On September 4, 2014, the Supreme Court of Washington approved the recommendation made by the Character and Fitness Committee of the Washington State Bar Association, permitting Hopwood to take the Washington bar examination, and to become an attorney if he passed. His ability to become of a member of the Washington State Bar Association was named one of the National Law Journals 14 memorable Supreme Court of the United States stories of 2014. In 2015, Hopwood became a licensed lawyer in the state of Washington. As of October 18, 2025, his Washington license is suspended for nonpayment of fees. His license in the District of Columbia is also suspended as of October 18, 2025. The District of Columbia Court of Appeals Board of Professional Responsibility recommended on December 22, 2025 that he be disbarred in the event that he is sentenced and the conviction upheld on appeal.

In 2015, Hopwood accepted a position as a graduate teaching fellow in Georgetown University Law Center's Appellate Litigation Clinic, where he was pursuing a Master of Laws degree. In 2017, Hopwood became a professor of law at Georgetown. He hired 2020 Georgetown Law graduate Tiffany Trump as his research assistant.

He has not been teaching since his September 2023 domestic violence arrest. As of October 18, 2025, his name does not appear in the employee directory of Georgetown University.

==Domestic violence conviction==
In September 2023, Hopwood was arrested for allegedly assaulting his wife. He was charged with four counts of misdemeanor assault, and the court granted him pretrial release. In August 2024, the U.S. Attorney's Office for the District of Columbia filed felony charges against Hopwood: two counts of obstructing justice, and five counts of contempt for violating his release conditions.

On July 18, 2025, Jeanine Pirro, Interim U.S. Attorney for the District of Columbia, held a press conference to announce that Hopwood was found guilty on ten out of eleven counts - two counts of obstructing justice, five counts of contempt, and three counts of simple assault.

==Writings and views==
Hopwood's memoir, Law Man: My Story of Robbing Banks, Winning Supreme Court Cases, and Finding Redemption, co-written with Dennis Burke, was published in August 2012. In the memoir, Hopwood details both his life as a jailhouse lawyer and his romance with his wife, Ann Marie Hopwood, to whom Hopwood wrote during eight years of his imprisonment. Law Man received critical acclaim from a number of book reviewers.

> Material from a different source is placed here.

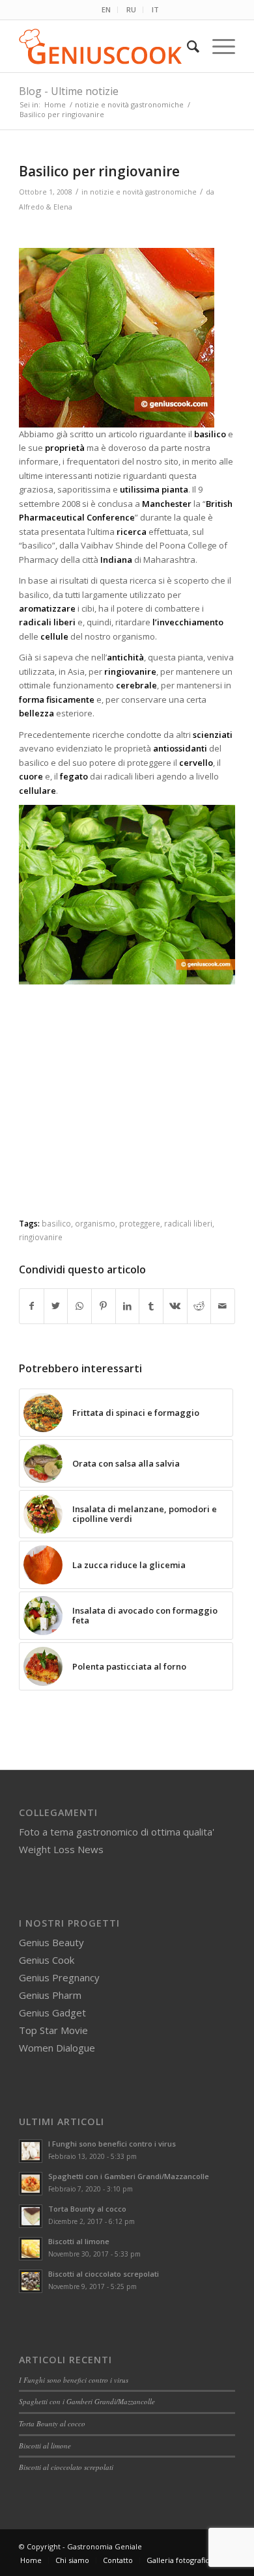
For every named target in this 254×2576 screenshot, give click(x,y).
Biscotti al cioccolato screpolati (103, 2274)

Hopwood is a criminal justice advocate, and he has written about the need for federal sentencing and prison reform. Hopwood told an ACLU event that his home state of Nebraska should reform sentencing guidelines for prisoners, keep good time credits and not build a new prison.

===Contributions to scholarly journals===
- Clarity in Criminal Law, American Criminal Law Review (2016)
- Seasonal Affective Disorder: Clerk Training and the Success of Supreme Court Certiorari Petitions
- The Not So Speedy Trial Act, 89 Wash. L. Rev. 709 (2014)
- Preface: Failing to Fix Sentencing Mistakes: How the System of Mass Incarceration May Have Hardened the Hearts of the Federal Judiciary, 43 Geo. L.J. Ann. Rev. Crim. Proc. iii (2014)
- Slicing Through the Great Legal Gordian Knot: Ways to Assist Pro Se Litigants in Their Quest for Justice, 80 Fordham L. Rev. 1229 (2011)
- A Sunny Deposition: How the in Forma Pauperis Statute Provides an Avenue for Indigent Prisoners to Seek Depositions Without Accompanying Fees, 46 Harv. C.R.-C.L. L. Rev. 195 (2011)
- From a Prison Law Library to the New York Times, Informal Opinion, Champion, November 2010

==In the media==
Hopwood has been profiled by The New York Times, NPR, and other media. He was featured on a 60 Minutes segment in 2017 and repeated in 2019, where he was interviewed by Steve Kroft.